Today we are going to talk about a Root, a Shoot from a stump, a Man that Isaiah says fulfills the promises and sets aright the things of this world. This root cannot be uprooted. This root is a righteous one.

Pray and Read:  Isaiah 10:5-12:6

Contextual Notes: Isaiah 10:1-4 belongs with Isaiah 9 and gives the basis for northern Israel’s judgment. That judgment was fulfilled during the early years of Hezekiah’s reign (2 Kings 18:9-12). Then Assyria turned its attention to Judah (10:11). Beginning in 10:5, God declares Assyria’s judgment because Assyria destroyed rather than disciplining Israel (10:5-19). A remnant remains which God will preserve (10:20-34). The flow of the passage now gives us the primary message of these chapters. 

The Holy One of Israel, the Messiah, will one day come and the kingdom of God will replace the kingdoms of men. That Root of Jesse, empowered by the Holy Spirit, will judge in righteousness and bring peace even to nature (11:1-9). All nations will submit to the Lord and Israel will return to their homeland (11:10-16). In that day Israel will praise the Lord for their salvation and make him known to all the world (12:1-6).
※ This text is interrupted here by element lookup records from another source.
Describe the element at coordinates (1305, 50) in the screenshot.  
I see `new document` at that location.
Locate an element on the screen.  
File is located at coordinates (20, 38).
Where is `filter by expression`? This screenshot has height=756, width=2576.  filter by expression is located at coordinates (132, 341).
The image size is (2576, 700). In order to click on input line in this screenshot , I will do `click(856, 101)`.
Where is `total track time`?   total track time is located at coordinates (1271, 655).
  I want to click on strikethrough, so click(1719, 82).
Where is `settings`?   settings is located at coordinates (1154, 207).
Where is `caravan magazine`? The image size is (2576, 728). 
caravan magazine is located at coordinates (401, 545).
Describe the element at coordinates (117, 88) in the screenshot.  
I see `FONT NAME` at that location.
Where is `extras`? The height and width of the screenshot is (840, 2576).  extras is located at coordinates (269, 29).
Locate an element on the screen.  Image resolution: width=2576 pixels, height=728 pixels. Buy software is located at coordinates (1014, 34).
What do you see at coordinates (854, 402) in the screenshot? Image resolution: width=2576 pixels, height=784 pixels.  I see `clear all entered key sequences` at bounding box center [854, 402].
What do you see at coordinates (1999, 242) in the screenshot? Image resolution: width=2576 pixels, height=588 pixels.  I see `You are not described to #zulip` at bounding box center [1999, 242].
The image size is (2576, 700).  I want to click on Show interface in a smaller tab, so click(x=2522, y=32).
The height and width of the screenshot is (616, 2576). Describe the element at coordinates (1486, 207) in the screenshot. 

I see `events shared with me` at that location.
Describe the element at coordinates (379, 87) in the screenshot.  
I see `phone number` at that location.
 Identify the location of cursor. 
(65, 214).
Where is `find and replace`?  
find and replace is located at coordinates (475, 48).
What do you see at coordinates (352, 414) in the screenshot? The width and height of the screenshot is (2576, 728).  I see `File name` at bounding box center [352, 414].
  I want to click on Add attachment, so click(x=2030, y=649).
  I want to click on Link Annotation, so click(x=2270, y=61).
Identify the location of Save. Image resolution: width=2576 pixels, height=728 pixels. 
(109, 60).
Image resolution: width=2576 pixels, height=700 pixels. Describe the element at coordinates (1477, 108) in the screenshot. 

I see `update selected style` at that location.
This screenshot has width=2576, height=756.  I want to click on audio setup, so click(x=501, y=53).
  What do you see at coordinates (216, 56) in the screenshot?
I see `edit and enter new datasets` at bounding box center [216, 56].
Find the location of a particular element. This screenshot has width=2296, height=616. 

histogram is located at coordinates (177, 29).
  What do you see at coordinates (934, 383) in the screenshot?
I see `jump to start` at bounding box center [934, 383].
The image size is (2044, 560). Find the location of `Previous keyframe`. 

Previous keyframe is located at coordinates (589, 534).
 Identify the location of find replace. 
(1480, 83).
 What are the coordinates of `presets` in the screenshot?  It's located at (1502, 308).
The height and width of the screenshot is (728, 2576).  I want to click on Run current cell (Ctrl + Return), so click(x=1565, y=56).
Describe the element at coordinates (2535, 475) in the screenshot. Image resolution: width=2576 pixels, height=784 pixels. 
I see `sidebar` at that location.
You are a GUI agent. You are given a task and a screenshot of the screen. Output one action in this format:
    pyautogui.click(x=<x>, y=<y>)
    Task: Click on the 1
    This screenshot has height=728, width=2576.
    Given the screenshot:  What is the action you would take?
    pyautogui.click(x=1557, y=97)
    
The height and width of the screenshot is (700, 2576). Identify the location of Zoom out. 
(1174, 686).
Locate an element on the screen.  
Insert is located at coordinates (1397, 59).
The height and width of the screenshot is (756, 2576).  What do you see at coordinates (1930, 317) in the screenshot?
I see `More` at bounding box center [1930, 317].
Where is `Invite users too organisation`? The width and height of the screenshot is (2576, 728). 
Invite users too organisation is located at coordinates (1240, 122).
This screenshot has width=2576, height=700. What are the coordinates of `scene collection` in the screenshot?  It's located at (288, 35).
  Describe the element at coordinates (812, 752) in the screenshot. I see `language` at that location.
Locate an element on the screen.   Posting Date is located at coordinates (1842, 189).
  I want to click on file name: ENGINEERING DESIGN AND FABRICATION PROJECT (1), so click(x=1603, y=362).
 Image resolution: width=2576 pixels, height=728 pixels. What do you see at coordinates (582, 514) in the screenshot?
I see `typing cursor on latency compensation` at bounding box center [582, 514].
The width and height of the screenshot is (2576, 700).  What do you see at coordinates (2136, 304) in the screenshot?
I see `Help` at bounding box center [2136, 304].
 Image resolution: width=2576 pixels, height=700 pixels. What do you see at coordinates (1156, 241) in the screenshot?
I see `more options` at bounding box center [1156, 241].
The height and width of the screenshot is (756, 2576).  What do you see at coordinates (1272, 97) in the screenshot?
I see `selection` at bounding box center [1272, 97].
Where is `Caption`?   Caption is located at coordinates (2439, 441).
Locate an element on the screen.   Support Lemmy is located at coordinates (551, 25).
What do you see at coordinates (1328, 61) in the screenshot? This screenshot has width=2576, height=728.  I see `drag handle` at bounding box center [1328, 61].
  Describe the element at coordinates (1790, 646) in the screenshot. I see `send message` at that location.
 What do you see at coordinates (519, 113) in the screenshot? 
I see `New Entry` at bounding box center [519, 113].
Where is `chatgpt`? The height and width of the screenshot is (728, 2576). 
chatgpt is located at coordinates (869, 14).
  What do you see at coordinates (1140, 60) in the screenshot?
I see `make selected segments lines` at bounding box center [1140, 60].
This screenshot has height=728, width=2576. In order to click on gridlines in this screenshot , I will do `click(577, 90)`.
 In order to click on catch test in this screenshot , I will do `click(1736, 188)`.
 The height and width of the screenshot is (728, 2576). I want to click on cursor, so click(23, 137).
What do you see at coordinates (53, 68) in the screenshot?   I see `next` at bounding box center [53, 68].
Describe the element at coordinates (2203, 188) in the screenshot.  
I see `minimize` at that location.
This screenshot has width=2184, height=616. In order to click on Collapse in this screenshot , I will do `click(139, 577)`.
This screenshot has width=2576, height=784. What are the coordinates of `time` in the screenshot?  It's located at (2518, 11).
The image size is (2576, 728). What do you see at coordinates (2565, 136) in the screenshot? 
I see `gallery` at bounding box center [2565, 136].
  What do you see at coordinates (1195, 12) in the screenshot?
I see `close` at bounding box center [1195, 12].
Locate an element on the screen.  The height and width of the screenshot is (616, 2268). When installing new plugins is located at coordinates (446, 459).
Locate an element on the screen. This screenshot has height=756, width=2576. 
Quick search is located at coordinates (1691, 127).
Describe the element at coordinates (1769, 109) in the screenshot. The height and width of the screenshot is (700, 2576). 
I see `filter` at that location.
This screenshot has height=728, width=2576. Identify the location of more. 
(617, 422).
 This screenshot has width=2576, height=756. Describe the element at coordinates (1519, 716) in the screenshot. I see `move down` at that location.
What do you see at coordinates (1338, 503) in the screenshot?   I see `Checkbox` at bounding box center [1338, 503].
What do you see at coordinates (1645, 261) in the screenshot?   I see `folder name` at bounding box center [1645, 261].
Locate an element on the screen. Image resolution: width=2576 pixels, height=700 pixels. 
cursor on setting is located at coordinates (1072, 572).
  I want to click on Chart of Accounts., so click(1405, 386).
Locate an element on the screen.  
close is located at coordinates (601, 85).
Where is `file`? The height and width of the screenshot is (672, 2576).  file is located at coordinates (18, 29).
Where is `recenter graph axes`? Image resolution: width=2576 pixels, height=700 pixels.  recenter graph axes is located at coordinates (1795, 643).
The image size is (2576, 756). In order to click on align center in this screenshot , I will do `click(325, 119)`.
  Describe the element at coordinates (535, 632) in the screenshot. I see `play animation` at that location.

One of the blessings of preaching through a book of the Bible is that we have the benefit of locking in on the context of a passage of Scripture, so that it does not somehow stand alone, but we have the understanding of what goes before and after that passage. Today’s section is a great example. Isaiah shows us the great vision of the Man whom he calls the Root of Jesse. We can gain insight because Isaiah has used this image before at 4:2.

Key Truth: Isaiah wrote Isaiah 10:5-12:6 to show Israel that restoration of themselves, the nations, and the planet will come at the return of Christ.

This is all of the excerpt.